Exercise brief: Copy each line of the records that holds the string "Junior".

Exercise data:
╔══

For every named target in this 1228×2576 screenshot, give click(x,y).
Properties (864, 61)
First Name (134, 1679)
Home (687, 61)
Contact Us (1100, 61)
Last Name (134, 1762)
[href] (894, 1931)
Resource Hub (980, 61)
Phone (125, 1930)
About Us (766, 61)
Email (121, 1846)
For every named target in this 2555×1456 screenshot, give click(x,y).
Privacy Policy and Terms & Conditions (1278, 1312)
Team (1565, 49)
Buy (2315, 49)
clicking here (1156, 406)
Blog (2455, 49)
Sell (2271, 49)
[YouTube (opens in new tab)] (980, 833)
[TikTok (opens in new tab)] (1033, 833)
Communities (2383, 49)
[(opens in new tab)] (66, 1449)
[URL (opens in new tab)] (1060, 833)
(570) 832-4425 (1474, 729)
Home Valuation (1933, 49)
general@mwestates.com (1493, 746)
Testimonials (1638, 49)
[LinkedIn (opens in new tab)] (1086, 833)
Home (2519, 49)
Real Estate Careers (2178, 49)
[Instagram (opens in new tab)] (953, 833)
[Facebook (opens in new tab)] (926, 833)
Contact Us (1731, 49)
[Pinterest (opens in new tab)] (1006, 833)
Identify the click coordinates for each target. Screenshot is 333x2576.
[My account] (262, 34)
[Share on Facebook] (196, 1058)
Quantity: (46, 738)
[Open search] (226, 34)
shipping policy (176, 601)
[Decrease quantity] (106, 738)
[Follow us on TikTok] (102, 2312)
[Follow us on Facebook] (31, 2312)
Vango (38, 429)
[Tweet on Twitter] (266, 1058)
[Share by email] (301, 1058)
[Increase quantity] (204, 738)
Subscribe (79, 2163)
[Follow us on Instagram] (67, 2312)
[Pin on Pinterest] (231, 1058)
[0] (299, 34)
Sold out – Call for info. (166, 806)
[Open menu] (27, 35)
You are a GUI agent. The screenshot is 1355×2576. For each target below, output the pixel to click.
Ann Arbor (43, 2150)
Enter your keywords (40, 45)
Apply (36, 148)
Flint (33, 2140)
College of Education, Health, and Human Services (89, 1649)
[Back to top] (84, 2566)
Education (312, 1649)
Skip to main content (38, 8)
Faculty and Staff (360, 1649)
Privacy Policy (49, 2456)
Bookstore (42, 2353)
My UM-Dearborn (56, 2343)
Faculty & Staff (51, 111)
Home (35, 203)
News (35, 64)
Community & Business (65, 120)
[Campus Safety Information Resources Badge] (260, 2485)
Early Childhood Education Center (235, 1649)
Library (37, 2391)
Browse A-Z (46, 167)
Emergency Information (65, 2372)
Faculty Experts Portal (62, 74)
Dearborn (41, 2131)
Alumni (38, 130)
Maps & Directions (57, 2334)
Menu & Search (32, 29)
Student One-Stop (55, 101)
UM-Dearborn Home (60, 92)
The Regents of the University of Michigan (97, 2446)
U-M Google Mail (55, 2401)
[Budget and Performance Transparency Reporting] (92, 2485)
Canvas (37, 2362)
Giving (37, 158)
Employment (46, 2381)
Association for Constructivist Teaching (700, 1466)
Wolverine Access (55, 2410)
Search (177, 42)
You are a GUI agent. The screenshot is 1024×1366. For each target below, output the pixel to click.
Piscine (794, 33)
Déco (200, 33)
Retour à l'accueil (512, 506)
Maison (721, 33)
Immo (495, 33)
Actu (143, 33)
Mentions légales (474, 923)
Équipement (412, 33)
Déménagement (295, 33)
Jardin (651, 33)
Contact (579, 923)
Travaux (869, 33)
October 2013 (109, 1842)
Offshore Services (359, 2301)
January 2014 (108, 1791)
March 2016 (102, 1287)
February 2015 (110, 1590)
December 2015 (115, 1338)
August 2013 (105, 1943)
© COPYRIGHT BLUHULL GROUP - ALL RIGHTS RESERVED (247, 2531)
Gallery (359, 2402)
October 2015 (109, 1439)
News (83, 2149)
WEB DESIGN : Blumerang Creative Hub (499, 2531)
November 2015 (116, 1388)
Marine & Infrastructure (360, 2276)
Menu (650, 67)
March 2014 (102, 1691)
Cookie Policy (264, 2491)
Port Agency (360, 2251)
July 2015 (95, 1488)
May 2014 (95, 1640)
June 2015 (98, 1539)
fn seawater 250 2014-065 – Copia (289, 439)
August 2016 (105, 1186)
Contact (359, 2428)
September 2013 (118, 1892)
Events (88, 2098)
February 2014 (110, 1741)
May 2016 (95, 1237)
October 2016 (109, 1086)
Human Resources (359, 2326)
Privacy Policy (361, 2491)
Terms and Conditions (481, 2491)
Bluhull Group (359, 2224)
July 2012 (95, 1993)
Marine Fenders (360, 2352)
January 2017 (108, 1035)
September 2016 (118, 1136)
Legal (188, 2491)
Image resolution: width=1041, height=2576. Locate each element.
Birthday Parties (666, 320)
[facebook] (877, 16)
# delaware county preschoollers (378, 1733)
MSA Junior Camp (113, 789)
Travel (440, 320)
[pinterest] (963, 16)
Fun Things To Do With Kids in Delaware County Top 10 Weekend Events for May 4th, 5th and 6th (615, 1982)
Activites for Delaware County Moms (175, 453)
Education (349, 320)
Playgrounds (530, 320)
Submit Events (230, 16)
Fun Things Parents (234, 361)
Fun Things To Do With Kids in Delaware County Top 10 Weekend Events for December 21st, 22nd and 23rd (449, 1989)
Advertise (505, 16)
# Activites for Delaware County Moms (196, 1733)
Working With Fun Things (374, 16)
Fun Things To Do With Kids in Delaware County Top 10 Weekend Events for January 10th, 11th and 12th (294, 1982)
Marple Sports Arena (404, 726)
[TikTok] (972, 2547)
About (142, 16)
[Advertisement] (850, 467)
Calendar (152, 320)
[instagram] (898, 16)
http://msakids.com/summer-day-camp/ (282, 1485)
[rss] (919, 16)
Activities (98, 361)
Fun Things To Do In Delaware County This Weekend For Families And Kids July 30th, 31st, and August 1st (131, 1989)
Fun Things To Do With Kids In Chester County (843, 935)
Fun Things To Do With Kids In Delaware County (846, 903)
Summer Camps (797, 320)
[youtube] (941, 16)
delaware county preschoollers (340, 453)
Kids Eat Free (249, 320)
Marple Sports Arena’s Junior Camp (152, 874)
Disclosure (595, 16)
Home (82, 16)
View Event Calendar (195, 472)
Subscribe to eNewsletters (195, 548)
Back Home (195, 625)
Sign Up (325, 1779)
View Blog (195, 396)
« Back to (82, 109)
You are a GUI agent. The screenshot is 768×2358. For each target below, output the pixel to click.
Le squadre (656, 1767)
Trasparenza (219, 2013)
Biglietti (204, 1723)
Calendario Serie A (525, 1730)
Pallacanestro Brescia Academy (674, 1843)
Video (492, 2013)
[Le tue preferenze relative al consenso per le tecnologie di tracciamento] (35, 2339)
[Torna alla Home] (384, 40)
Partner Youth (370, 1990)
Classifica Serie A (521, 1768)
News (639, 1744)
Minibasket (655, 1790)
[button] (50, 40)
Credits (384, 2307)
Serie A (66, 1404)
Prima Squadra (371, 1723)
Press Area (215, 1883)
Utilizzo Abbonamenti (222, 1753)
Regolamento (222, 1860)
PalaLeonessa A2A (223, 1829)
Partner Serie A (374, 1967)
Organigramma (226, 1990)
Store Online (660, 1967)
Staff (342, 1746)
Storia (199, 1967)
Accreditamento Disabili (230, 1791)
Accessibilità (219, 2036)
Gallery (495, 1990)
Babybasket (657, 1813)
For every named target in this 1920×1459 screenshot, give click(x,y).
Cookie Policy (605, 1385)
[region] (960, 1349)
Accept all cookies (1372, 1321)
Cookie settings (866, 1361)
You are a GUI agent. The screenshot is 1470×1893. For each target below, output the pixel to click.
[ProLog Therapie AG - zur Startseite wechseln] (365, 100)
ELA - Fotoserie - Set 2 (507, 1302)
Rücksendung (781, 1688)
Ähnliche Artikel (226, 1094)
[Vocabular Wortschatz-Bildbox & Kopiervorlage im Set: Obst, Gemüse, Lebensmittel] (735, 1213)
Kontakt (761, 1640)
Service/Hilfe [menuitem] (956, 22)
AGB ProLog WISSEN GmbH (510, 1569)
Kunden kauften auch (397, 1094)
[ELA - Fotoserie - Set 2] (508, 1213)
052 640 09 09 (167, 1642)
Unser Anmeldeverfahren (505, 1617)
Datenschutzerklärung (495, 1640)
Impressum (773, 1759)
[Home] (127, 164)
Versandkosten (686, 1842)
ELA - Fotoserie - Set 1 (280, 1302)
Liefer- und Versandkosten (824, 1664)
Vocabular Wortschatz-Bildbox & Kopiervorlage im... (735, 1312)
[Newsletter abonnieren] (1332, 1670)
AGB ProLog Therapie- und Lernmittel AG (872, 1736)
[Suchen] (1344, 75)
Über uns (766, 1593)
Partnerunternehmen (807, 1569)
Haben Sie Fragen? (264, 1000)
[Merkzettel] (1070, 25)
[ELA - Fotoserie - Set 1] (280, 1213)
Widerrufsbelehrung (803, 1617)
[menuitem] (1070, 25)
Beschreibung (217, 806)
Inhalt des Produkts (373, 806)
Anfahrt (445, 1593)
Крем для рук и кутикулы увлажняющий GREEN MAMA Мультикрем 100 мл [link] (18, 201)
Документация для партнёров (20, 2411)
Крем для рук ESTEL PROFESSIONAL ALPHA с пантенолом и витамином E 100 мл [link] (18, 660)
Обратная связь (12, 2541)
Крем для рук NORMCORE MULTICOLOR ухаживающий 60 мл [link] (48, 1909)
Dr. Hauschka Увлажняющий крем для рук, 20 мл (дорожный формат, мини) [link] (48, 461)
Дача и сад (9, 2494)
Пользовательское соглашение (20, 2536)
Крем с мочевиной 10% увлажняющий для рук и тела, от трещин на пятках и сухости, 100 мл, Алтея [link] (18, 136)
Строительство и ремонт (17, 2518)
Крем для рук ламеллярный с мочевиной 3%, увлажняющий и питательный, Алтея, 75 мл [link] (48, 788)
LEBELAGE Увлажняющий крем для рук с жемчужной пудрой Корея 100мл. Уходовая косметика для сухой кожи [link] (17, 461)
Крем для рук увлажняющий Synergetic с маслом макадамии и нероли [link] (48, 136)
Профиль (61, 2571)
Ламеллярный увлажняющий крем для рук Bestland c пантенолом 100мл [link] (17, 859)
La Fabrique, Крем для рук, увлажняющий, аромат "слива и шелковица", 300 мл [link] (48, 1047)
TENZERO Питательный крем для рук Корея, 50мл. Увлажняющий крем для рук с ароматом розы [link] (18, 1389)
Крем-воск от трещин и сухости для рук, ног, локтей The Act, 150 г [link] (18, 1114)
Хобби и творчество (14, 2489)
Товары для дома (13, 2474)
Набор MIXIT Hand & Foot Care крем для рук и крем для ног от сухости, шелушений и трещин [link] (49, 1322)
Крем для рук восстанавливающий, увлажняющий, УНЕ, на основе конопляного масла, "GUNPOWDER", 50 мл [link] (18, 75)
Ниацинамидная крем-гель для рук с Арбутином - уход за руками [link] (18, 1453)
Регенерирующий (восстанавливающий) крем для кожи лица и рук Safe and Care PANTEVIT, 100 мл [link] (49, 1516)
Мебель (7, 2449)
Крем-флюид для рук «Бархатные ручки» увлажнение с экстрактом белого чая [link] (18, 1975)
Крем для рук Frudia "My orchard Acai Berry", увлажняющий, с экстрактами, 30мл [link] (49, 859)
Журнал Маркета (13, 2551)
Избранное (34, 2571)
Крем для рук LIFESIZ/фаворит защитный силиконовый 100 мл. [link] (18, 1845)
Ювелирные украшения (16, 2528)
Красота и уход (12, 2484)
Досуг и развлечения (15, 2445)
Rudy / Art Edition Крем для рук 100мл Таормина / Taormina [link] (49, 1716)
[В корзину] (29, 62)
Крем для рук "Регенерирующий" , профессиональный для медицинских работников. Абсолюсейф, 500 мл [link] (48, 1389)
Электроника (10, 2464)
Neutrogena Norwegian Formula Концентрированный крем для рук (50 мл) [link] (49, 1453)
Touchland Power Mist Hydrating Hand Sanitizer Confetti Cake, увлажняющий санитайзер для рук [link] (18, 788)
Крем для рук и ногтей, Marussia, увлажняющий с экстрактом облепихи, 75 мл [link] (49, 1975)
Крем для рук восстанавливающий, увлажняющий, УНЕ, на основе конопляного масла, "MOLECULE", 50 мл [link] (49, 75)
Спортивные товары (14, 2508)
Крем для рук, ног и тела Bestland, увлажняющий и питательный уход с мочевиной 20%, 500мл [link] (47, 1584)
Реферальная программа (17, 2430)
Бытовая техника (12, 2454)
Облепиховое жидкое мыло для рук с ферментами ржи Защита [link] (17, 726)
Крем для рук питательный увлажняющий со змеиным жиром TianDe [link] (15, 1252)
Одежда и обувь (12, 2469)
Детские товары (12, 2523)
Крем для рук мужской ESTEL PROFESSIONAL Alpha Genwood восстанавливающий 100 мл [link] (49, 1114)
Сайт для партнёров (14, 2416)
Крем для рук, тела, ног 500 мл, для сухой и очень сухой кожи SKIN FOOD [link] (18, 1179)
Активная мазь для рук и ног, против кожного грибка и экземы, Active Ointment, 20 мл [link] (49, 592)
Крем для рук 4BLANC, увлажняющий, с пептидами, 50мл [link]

╚══

Written answer:
MSA Junior Camp (113, 789)
Marple Sports Arena’s Junior Camp (152, 874)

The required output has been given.